From Middle English ledinge, ledynge, ledand, ledande, ledende, from Old English lǣdende, from Proto-Germanic *laidijandz, present participle of Proto-Germanic *laidijaną (“to lead”), equivalent to lead + -ing. Cognate with German Leitung (“lin, conduit, cable”). More at lead.
- present participle of
- 1898, Winston Churchill, chapter 2, in The Celebrity:
- I had occasion […] to make a somewhat long business trip to Chicago, and on my return […] I found Farrar awaiting me in the railway station. He smiled his wonted fraction by way of greeting, […], and finally leading me to his buggy, turned and drove out of town.
leading (not comparable)
- Providing guidance or direction
- Avoiding leading questions if you really want the truth.
- Ranking first
- He is a leading supplier of plumbing supplies in the county.
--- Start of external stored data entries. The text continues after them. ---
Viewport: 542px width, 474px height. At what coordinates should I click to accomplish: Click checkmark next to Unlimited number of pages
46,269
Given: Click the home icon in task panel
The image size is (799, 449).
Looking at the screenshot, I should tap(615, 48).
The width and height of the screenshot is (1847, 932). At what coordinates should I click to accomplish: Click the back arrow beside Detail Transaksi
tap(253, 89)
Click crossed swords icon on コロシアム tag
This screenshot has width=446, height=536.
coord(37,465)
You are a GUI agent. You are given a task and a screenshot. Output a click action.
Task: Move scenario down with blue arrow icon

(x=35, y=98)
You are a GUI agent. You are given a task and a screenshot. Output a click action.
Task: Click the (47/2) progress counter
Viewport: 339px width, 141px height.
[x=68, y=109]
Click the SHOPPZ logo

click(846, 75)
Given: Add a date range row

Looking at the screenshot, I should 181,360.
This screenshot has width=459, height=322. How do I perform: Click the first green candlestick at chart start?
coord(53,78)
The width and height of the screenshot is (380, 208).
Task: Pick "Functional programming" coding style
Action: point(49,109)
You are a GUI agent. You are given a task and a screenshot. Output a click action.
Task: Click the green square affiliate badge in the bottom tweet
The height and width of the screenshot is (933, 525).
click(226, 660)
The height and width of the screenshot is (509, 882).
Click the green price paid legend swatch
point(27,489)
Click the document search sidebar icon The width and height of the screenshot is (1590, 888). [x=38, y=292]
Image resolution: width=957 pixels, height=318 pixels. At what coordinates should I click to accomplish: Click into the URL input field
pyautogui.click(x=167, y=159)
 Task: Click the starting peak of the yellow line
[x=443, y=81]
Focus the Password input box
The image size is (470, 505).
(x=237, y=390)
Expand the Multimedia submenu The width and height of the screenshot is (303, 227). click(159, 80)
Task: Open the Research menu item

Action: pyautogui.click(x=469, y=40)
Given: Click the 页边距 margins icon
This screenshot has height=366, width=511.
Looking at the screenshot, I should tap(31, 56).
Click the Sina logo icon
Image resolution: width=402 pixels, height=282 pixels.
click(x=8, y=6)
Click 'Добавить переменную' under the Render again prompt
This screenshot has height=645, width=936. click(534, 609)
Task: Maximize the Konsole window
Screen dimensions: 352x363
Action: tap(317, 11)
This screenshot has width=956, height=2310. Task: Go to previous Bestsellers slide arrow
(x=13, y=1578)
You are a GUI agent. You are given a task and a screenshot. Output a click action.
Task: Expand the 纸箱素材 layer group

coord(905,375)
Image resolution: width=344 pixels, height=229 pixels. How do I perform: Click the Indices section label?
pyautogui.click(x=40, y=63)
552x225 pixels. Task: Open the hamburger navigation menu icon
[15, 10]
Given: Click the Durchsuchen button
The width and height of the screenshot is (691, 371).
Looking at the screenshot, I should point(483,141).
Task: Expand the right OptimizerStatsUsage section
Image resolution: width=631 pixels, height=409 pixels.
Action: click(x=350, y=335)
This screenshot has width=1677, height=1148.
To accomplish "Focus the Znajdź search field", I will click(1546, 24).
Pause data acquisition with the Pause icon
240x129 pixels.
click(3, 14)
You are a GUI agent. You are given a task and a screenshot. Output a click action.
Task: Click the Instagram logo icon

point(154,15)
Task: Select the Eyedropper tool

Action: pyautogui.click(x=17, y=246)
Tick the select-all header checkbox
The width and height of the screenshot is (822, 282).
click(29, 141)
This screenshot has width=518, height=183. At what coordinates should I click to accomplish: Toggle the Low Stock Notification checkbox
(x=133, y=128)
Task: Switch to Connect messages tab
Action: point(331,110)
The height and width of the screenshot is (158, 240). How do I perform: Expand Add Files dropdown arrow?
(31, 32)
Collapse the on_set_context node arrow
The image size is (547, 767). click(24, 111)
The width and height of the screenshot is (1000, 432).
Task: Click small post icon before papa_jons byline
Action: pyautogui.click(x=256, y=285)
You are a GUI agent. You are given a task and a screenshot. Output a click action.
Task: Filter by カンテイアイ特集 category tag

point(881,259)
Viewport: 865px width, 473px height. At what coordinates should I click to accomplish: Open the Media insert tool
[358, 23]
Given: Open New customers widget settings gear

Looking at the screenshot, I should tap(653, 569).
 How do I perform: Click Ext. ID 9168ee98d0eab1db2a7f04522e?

- Occurring in advance; preceding
- The stock market can be a leading economic indicator.
leading (plural leadings)
- An act by which one is led or guided
- 1792, William Carey, An Enquiry into the Obligations of Christians to Use Means for the:
- It has been said that we ought not to force our way, but to wait for the openings, and leadings of Providence; but it might with equal propriety be answered in this case, neither ought we to neglect embracing those openings in providence which daily present themselves to us.
- 1855, Walt Whitman, Leaves of Grass:
- […] I do not say leadings you thought great are not great, But I say that none lead to greater than these lead to.
- 1904, Edward Dowden, Robert Browning:
- In his poetic method each writer followed the leadings of his own genius, without reference to common rules and standards; the individualism of the Revolutionary epoch asserted itself to the full.